The feasibility of hyperpolarized [2-¹³C, 3-²H₃]pyruvate for probing gluconeogenesis in vivo was investigated in this study. Whereas hyperpolarized [1-¹³C]pyruvate has clear access to metabolic pathways that convert pyruvate to lactate, alanine, and bicarbonate, its utility for assessing pyruvate carboxylation and gluconeogenesis has been limited by technical challenges, including spectral overlap and an obscure enzymatic step that decarboxylates the labeled carbon.
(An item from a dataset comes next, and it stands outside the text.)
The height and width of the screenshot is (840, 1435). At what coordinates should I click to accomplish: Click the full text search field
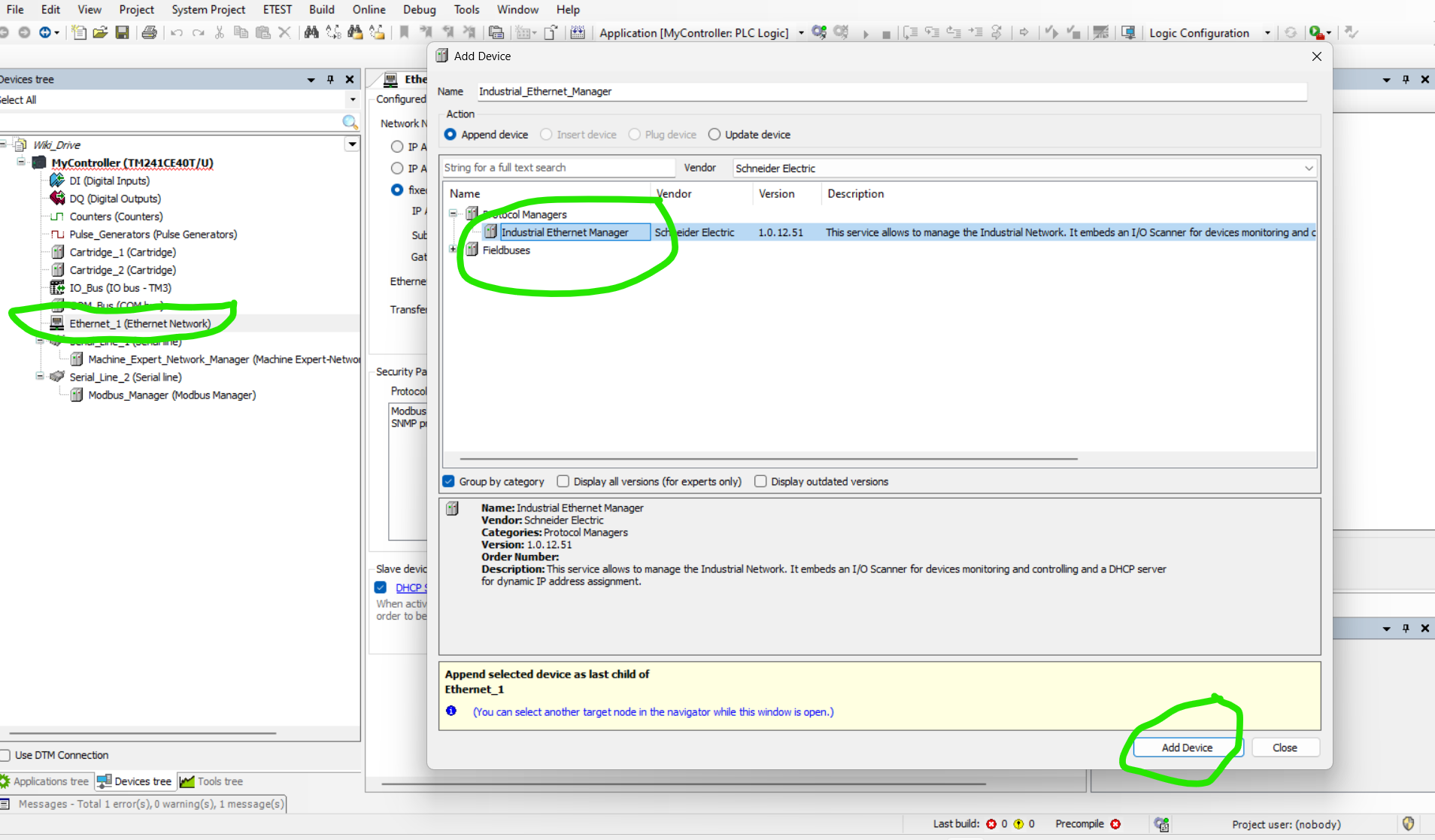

To achieve unambiguous detection of gluconeogenic products, the carbonyl carbon in pyruvate was labeled with ¹³C. To prolong the T₁ relaxation time, [2-¹³C, 3-²H₃]pyruvate was synthesized and dissolved with D₂O after dynamic nuclear polarization. The T₁ of [2-¹³C, 3-²H₃]pyruvate in D₂O could be improved by 76.9% (79.6 s at 1 T and 74.5 s at 3 T) as compared to [2-¹³C]pyruvate in water. Hyperpolarized [2-¹³C, 3-²H₃]pyruvate with D₂O dissolution was applied to rat livers in vivo under normal feeding and fasting conditions. A gluconeogenic product, [2-¹³C]phosphoenolpyruvate, was observed at 149.9 ppm from fasted rats only, highlighting the utility of [2-¹³C, 3-²H₃]pyruvate in detecting key gluconeogenic enzyme activities such as pyruvate carboxylase and phosphoenolpyruvate carboxykinase in vivo.